◆ Exercício curto
Dê continuidade ao trecho sobre a adolescência de Kathy, Ruth e Tommy no Casario, começando logo depois da última frase.

◆ Trecho extraído
_ _ _ _ _

Como Kathy, Ruth e Tommy no Casario, na
adolescência nós também vamos mais longe e pouco percebemos os limites que nos
aprisionam. Conhecemos pessoas que vêm de famílias diferentes, com essas pessoas
exploramos novas experiências e novos sentimentos. Os outros se tornam nossos
rivais, nossos aliados e nossos modelos. O sexo e as relações amorosas são
confusos e, via de regra, plenos de ousadias desmedidas, atitudes impensadas,
alegrias, tristezas e arrependimentos. A adolescência é uma fase turbulenta e
passageira da qual alguns saem mais cedo do que outros e alguns saem mais
amadurecidos do que outros.
O Casario, para os personagens, foi uma Hailsham
diferente, menos abstrata, mais intensa e mais perturbadora. Nosso corpo, na
adolescência continua sendo a mesma prisão da qual nem sempre temos consciência
e da qual não podemos sair, mas se torna diferente. Ao mesmo tempo fascinante,
incômodo, estranho, agradável e perturbador. O corpo muda como muda o ambiente
em que vivem os personagens e há muita semelhança entre esses ambientes que
mudam mas são os mesmos e esse corpo que é o mesmo mas muda tanto que parece
outro.

_ _ _ _ _

◆ Listagem

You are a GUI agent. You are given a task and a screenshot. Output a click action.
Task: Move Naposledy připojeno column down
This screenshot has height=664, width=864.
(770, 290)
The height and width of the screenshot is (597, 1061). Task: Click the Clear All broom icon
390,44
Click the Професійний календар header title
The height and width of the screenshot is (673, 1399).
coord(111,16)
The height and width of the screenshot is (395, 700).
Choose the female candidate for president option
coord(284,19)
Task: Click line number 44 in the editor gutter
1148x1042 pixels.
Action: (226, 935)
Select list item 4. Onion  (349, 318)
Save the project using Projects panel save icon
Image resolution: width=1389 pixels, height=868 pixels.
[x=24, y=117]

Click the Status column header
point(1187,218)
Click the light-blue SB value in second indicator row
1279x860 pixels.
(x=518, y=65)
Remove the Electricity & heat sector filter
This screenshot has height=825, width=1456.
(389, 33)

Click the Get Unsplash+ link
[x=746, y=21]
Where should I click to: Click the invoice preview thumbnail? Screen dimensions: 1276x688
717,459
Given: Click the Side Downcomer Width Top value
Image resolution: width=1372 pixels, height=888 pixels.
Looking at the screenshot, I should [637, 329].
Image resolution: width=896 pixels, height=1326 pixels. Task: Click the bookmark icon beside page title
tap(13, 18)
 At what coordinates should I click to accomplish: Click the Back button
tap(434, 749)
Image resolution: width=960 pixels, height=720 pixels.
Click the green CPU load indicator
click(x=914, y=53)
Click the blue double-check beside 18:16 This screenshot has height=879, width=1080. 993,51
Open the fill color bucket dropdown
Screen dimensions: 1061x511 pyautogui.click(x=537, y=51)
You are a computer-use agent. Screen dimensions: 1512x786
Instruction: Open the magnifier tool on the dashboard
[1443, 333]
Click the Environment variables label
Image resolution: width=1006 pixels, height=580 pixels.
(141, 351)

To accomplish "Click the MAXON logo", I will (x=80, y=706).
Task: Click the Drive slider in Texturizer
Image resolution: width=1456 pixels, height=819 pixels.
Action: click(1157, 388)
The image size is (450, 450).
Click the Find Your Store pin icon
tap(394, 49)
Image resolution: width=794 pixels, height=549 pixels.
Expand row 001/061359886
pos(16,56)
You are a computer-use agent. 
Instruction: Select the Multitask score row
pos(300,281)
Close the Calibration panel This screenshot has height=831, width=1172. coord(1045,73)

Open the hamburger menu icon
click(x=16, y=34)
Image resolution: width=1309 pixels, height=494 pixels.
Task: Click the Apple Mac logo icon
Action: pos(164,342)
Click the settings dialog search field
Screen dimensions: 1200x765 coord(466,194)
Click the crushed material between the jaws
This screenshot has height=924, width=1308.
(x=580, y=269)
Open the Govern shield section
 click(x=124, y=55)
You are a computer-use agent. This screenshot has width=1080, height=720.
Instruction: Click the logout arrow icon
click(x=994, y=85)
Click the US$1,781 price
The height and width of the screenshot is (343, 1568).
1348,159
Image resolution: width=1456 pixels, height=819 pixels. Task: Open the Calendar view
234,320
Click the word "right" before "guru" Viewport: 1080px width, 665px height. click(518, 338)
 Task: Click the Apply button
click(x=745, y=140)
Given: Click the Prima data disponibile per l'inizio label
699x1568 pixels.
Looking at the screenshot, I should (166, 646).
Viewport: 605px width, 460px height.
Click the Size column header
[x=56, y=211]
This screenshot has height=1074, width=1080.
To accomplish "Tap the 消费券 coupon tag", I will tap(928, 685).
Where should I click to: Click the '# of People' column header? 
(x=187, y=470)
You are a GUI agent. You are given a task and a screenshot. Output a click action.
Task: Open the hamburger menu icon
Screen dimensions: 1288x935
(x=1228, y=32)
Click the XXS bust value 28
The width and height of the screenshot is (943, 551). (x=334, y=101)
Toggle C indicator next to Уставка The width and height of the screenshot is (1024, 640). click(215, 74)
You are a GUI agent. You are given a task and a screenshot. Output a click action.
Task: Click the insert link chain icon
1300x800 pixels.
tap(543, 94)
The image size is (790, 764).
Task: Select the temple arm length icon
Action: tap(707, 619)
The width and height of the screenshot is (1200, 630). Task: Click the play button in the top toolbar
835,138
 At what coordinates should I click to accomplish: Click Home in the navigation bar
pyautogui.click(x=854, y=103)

_ _ _ _ _

◆ Resposta do exercício
O tempo de decidir passa rápido para os
personagens assim como a adolescência passa rápido para nós. Para eles - Como
para nós - chega a hora de assumir seus lugares dentro dessa estrutura que não
conhecem totalmente mas na qual foram inseridos e da qual fazem parte. Não há
fuga possível, não há conhecimento suficiente sequer para idealizar uma possibilidade
de fuga que seja realmente fuga e não apenas simulacro. Uns mais cedo, outros
um pouco mais tarde, todos nós nos tornamos adultos. Os ex-alunos de Hailsham saem
do Casario e se tornam Cuidadores, nós saímos da adolescência, nos tornamos adultos
e, na maioria dos casos, nos tornamos também essa espécie de “Guardiões-cuidadores”
que são vulgarmente chamados de pais.
...
Quando os personagens do livro se tornam Cuidadores
tudo muda sem que nada mude. Eles se tornam de certa forma autônomos, mas têm
uma função a cumprir com horários e lugares estipulados.
Kathy, Ruth e Tommy, como todos os outros
clones, seguem o curso natural do qual não tiveram forças suficientes sequer
para tentar para fugir. Cada um deles se torna Cuidador por um tempo e depois
começa a fazer as doações. A duração e o sucesso da fase de Cuidadores pela
qual passam os personagens do livro parece estar diretamente ligada à
eficiência e boa vontade que demonstram nessa atividade.
Kathy é uma Cuidadora
especialmente bem-sucedida, por isso consegue adiar um pouco sua passagem para
a fase seguinte. Mas sua habilidade como Cuidadora se deve ao seu caráter, já
demonstrado diversas vezes ao longo do livro, não a qualquer tipo de esforço ou
desejo de adiar o tempo em que ela própria precisará de um Cuidador. Para ela,
ser Cuidadora por mais tempo do que a maioria, não parece ser uma recompensa já
que seu sucesso não a livra de ser o que é, não a livra de seu destino e não a
livra de perder as pessoas das quais cuida, nem mesmo as duas pessoas que mais
importaram para ela: Ruth e Tommy.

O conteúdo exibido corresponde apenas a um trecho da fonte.